Prevention is the best way to stop drug activity!

You can reduce the chance that a drug dealer moves into your neighborhood. Get to know your neighbors. Meet and know your Law Enforcement Officers. As problems develop in the neighborhood, work with law enforcement to resolve them quickly.

What should you do if there is a drug dealer in your neighborhood?

One of the tools of the drug dealer is intimidation. There is safety in numbers.
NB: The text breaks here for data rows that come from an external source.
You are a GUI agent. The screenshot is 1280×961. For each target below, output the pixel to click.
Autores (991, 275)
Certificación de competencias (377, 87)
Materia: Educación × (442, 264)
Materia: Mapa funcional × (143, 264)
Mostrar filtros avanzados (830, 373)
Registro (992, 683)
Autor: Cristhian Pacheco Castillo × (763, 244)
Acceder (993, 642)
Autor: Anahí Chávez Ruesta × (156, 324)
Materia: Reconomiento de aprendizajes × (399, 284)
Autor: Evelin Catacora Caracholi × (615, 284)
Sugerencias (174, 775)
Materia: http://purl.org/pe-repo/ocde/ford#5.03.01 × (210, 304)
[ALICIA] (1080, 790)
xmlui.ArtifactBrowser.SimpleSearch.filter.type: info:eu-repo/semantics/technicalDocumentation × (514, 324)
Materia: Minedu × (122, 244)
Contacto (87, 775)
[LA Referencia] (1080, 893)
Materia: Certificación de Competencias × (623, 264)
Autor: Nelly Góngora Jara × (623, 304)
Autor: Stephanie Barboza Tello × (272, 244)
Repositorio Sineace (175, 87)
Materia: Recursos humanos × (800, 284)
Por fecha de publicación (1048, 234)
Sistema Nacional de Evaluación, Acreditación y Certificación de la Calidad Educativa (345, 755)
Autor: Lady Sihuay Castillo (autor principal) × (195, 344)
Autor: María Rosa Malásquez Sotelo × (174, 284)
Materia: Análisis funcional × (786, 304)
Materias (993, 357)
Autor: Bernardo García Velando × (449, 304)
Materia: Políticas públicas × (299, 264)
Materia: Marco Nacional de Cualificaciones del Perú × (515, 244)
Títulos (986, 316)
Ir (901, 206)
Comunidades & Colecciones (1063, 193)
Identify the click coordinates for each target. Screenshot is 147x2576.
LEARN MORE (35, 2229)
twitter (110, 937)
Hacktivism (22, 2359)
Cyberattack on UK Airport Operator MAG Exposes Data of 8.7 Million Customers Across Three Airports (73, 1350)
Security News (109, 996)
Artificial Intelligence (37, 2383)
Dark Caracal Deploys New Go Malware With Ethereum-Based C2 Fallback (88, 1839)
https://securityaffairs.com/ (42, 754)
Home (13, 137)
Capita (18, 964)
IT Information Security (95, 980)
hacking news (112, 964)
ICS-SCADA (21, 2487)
  • Build a cooperative effort with other neighbors.
  • Log all activity connected to the suspected drug dealer.
  • Talk to your Sheriff and give him the information from your log.
  • Speak with property owners about problems that the tenants are causing for the neighbors. If you are having problems, the property owner is probably having problems too.
  • Report all problems to the Sheriff.

Is Your Child Using Drugs? How to Find Out

The mood swings and unpredictable behavior of the teen years often make it hard to tell if a child is using drugs — but there are warning signs you can watch out for. If your child exhibits one or more of the following behaviors or moods, drugs may have become a part of his or her life:
She's withdrawn, depressed, tired, or careless about her personal grooming.

  • He/She is hostile, uncooperative, and frequently breaks curfews.
  • Their relationships with family members have deteriorated.
  • He/She is hanging around with a new group of friends.
  • Their grades have slipped, and school attendance is irregular.
  • He/She lost interest in hobbies, sports, and other favorite activities.
  • Their eating and sleeping patterns have changed, up at night and sleeps during the day.
  • He/She has a hard time concentrating.
  • Their eyes are red-rimmed and nose is runny — but he/she doesn't have allergies or a cold.
  • Household money, prescription drugs or other items are disappearing.

Some of these indicators can be caused by emotional problems or physical illness. Discuss the possibility with your child's doctor and, if necessary, take him in for a physical exam. If illness is not the problem, it's time to choose a course of action.

Have you found any of the following in your home:
Pipes, rolling papers, small medicine bottles, eye drops, butane lighters, homemade pipes, or bongs (pipes that use water as a filter) made from soda cans or plastic beverage containers.

If we are going to stop crime and drugs from taking over our neighborhoods and our children we must all work together as a team. Without your help and assistance local law enforcement officers face many restrictions. Your involvement is the key to stopping crime.